→ Goal of the exercise: Line by line, output everything from the one that contains "The height and width of the screenshot is (583, 913)." through the end of the material below, exactly as written and with no pictures.

→ Supplied information:
※ ※ ※
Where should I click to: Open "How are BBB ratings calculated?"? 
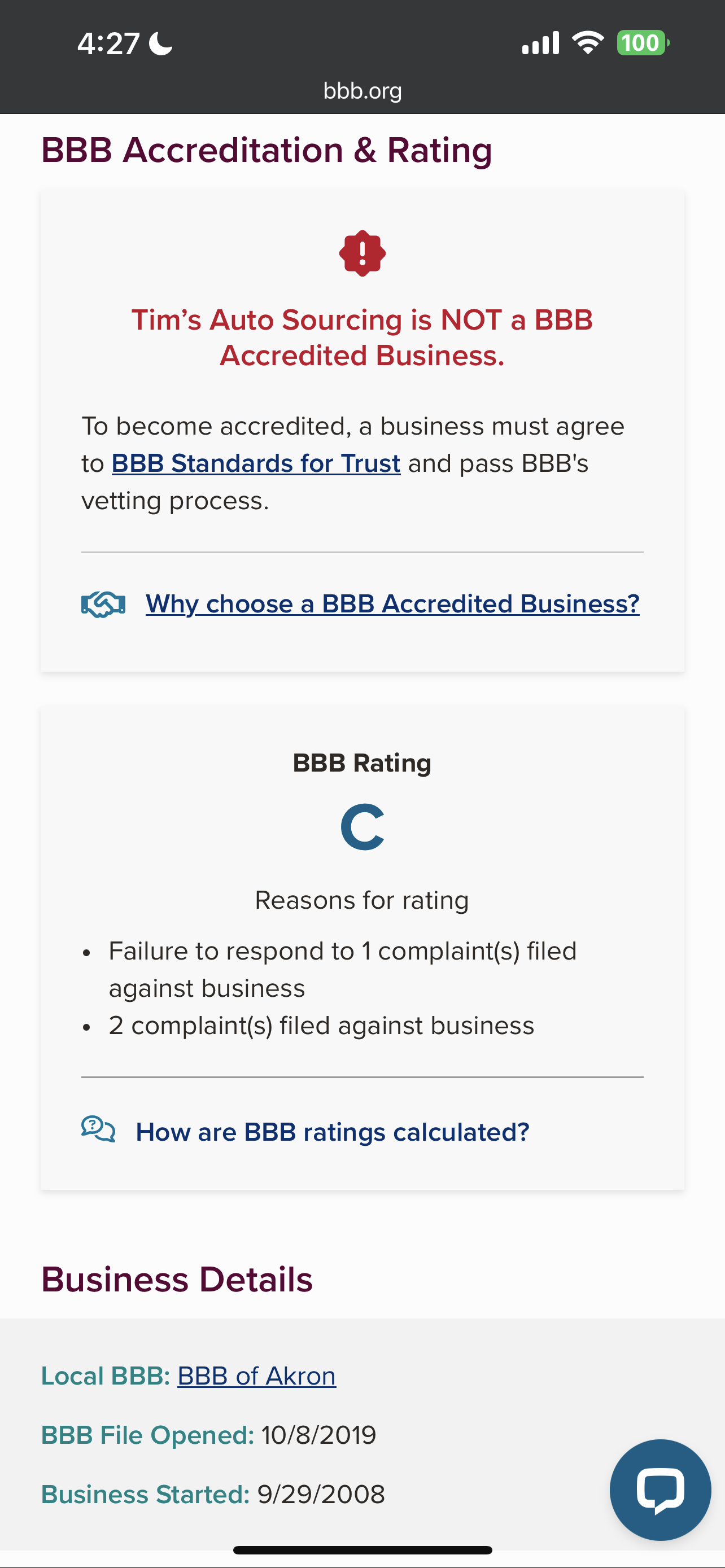(333, 1132)
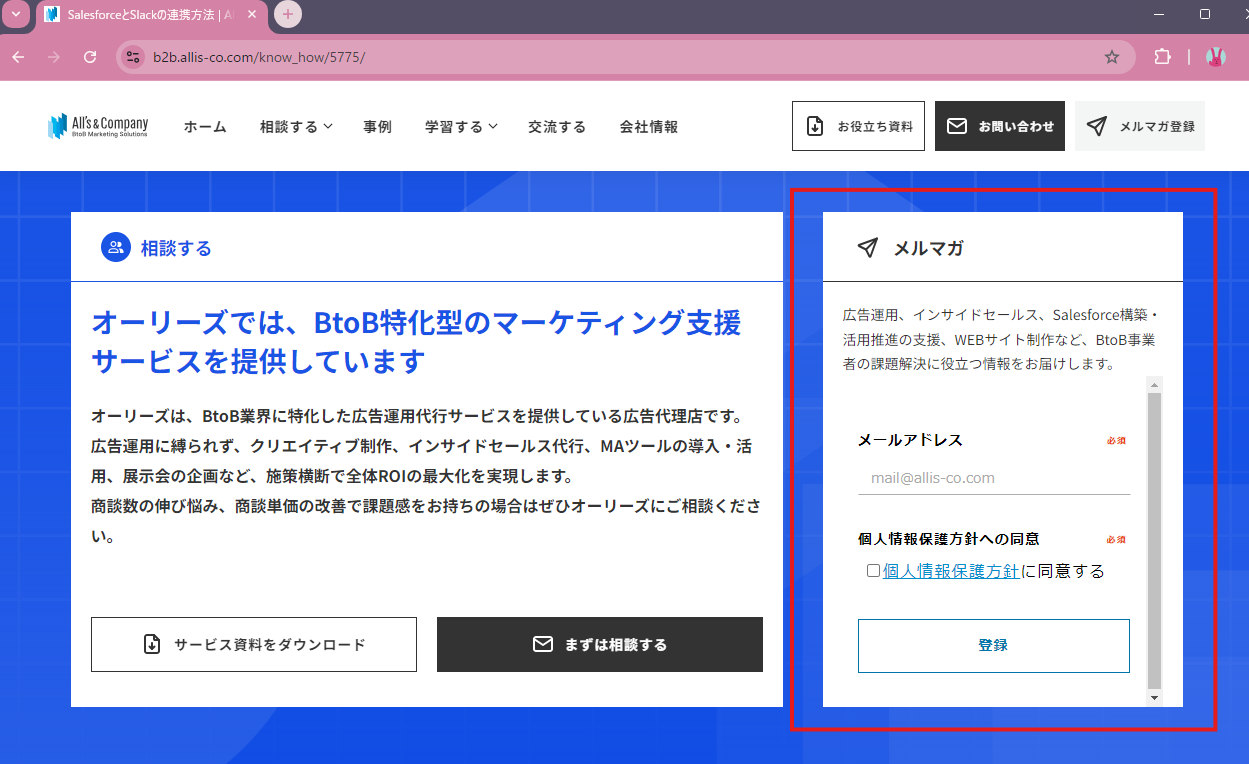The height and width of the screenshot is (764, 1249).
Task: Click the paper plane icon in メルマガ panel header
Action: [x=865, y=247]
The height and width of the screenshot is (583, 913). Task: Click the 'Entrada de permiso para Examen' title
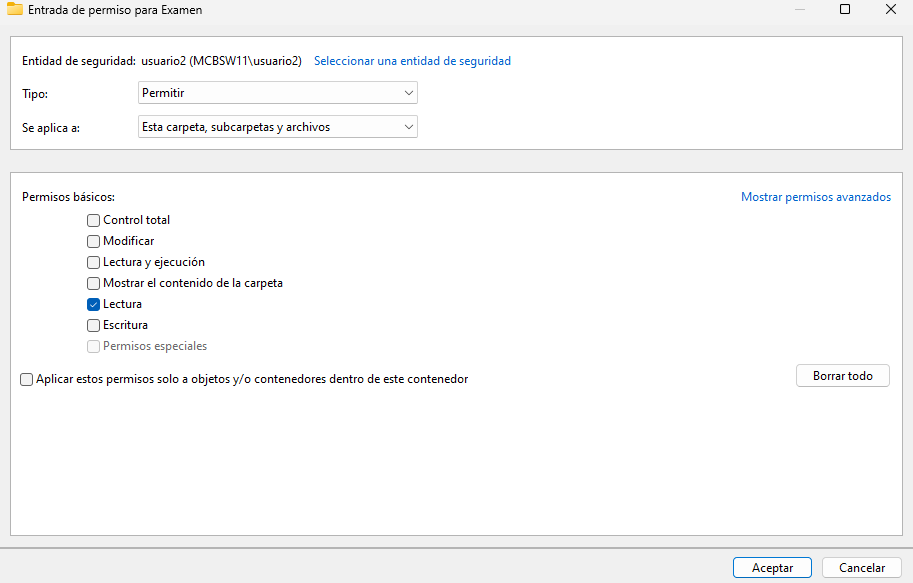[x=115, y=10]
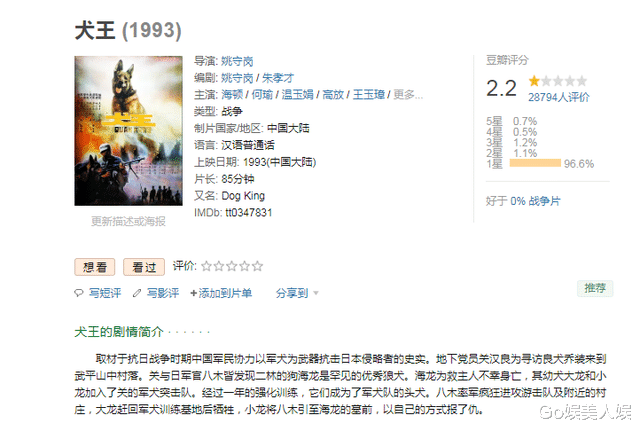This screenshot has height=431, width=640.
Task: Open actor 温玉娟 page
Action: tap(298, 95)
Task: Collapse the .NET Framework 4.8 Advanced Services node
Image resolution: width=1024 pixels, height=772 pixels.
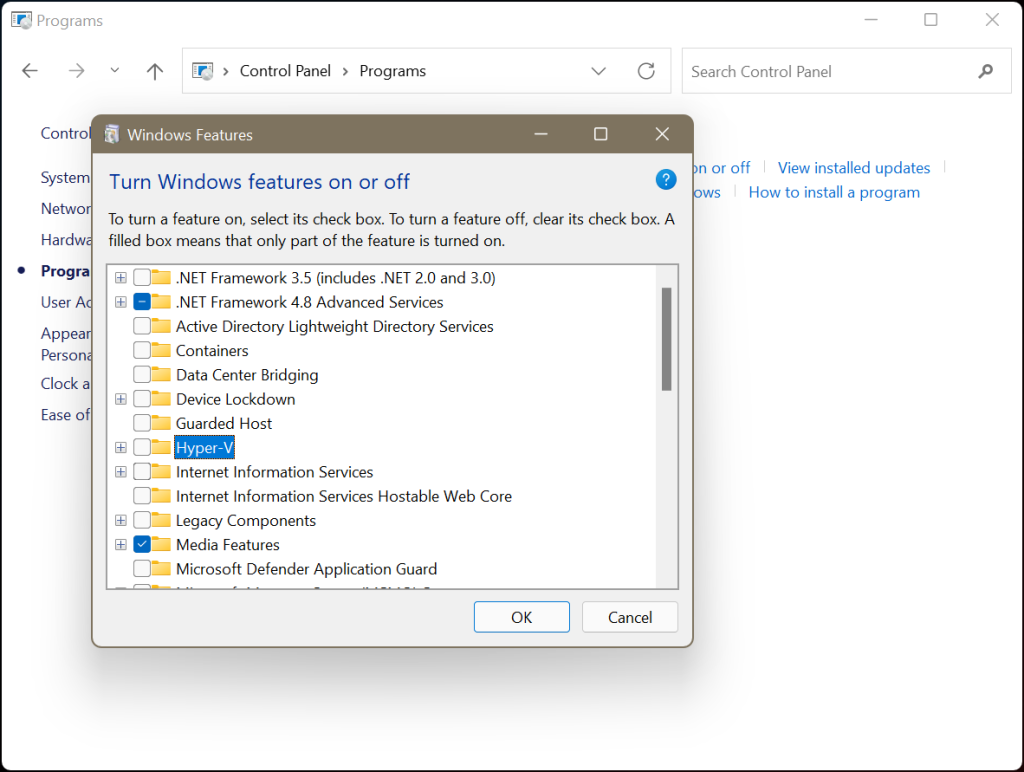Action: click(x=121, y=301)
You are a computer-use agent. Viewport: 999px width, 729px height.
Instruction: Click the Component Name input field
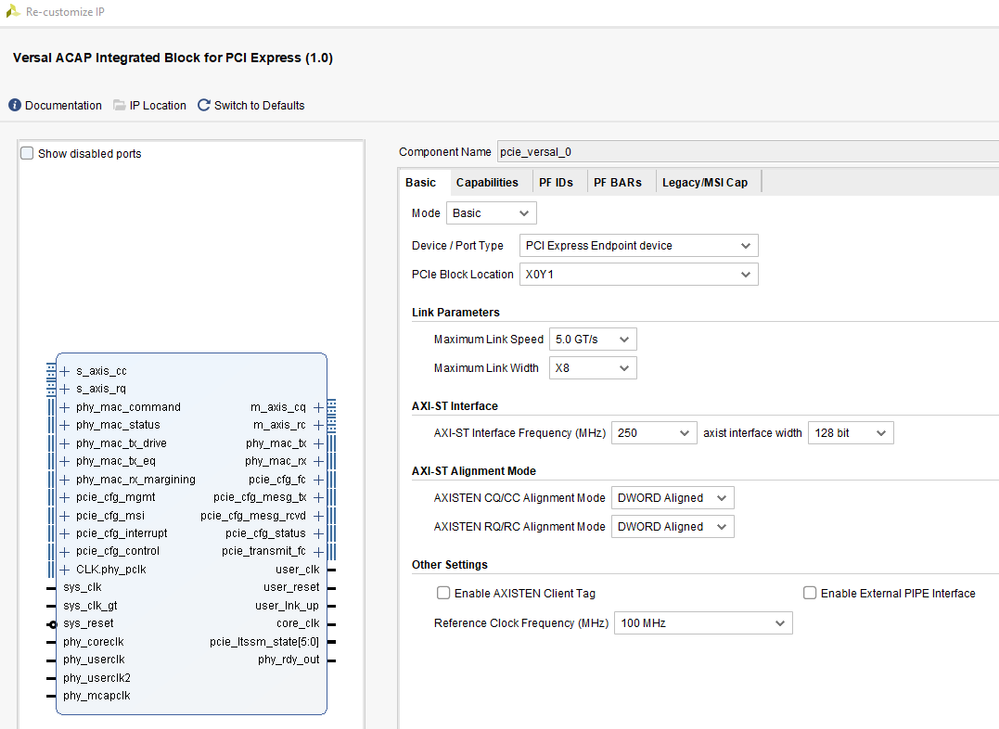(745, 152)
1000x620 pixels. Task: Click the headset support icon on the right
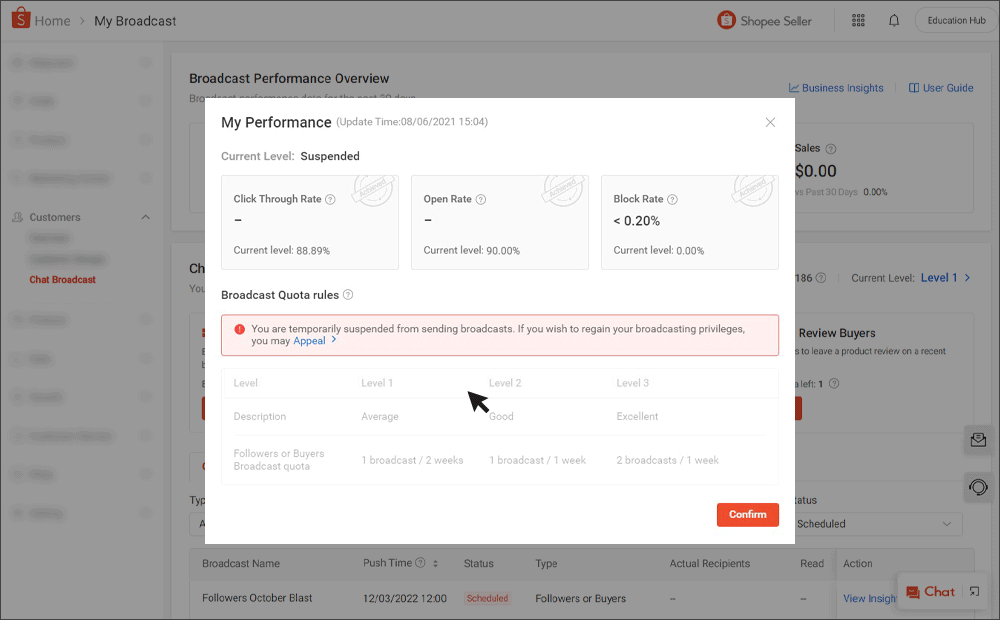click(976, 488)
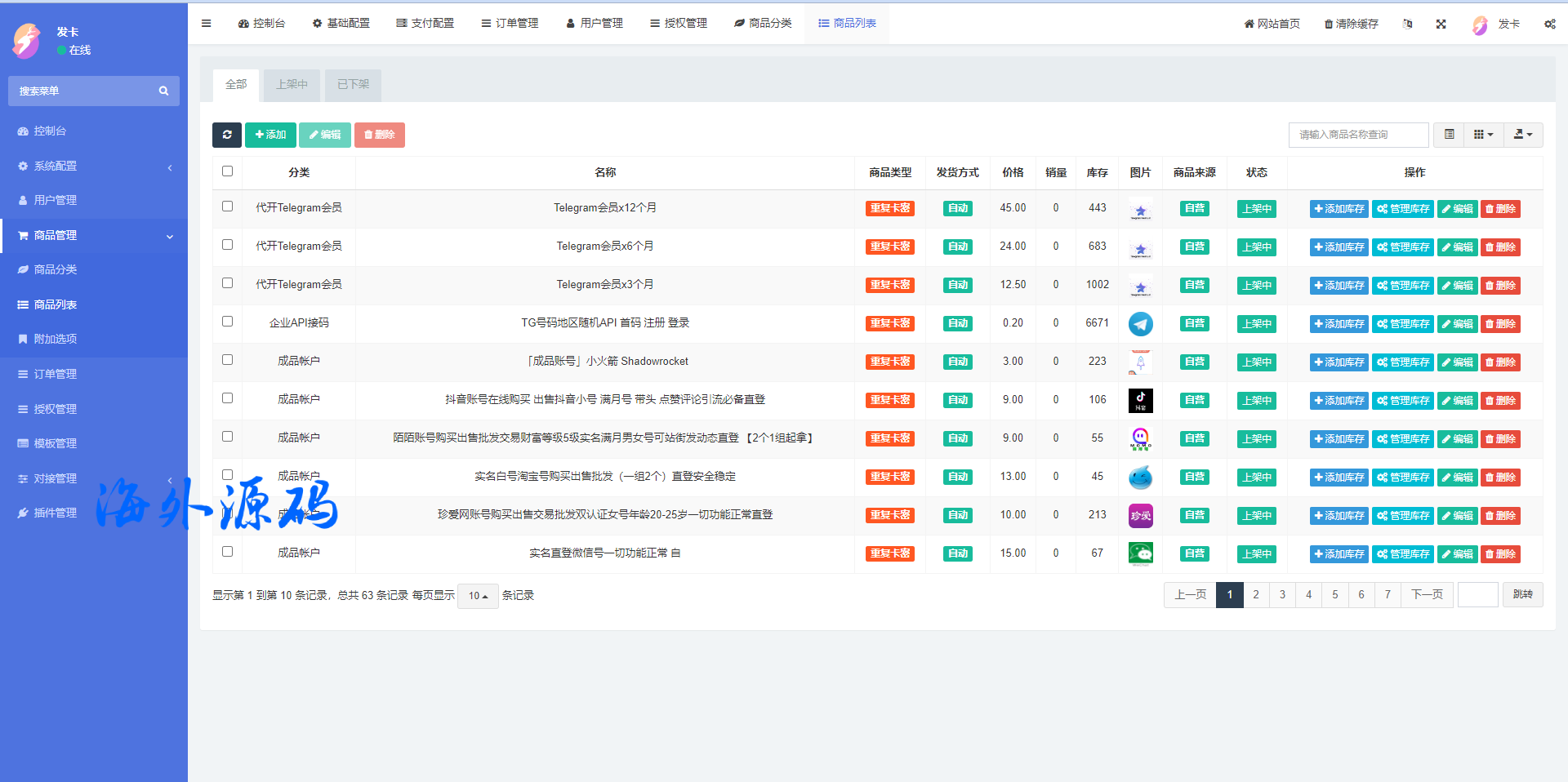Click the refresh icon button above table
1568x782 pixels.
pyautogui.click(x=227, y=135)
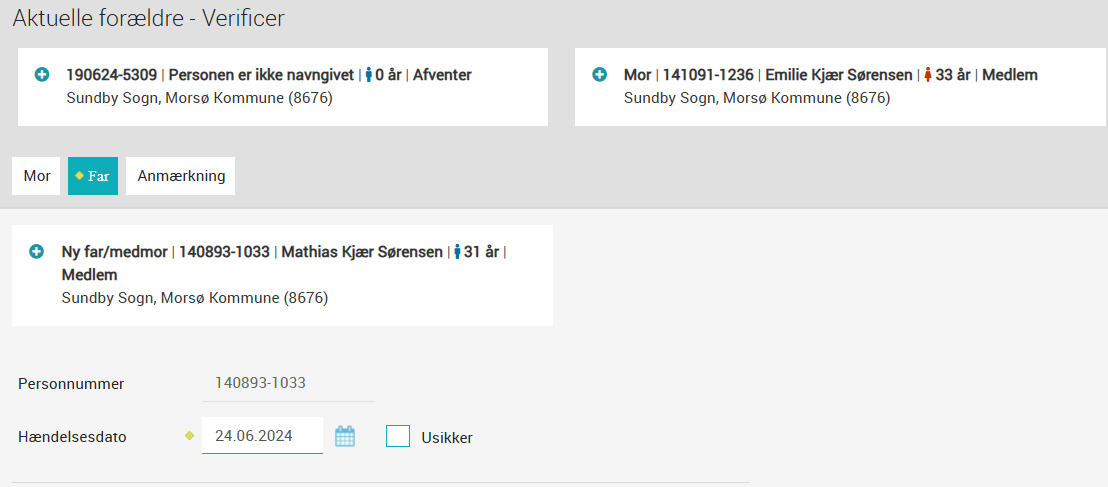Click into the Hændelsesdato date field
Viewport: 1108px width, 487px height.
pyautogui.click(x=262, y=435)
※ ※ ※
→ Solution to the problem:
The height and width of the screenshot is (583, 913). Task: Click the 'Entrada de permiso para Examen' title
[x=115, y=10]
This screenshot has height=431, width=640.
Task: Open actor 温玉娟 page
Action: tap(298, 95)
Task: Collapse the .NET Framework 4.8 Advanced Services node
Image resolution: width=1024 pixels, height=772 pixels.
Action: click(x=121, y=301)
You are a computer-use agent. Viewport: 999px width, 729px height.
Instruction: Click the Component Name input field
(745, 152)
1000x620 pixels. Task: Click the headset support icon on the right
click(976, 488)
Click the refresh icon button above table
1568x782 pixels.
pyautogui.click(x=227, y=135)
Click into the Hændelsesdato date field
Viewport: 1108px width, 487px height.
pyautogui.click(x=262, y=435)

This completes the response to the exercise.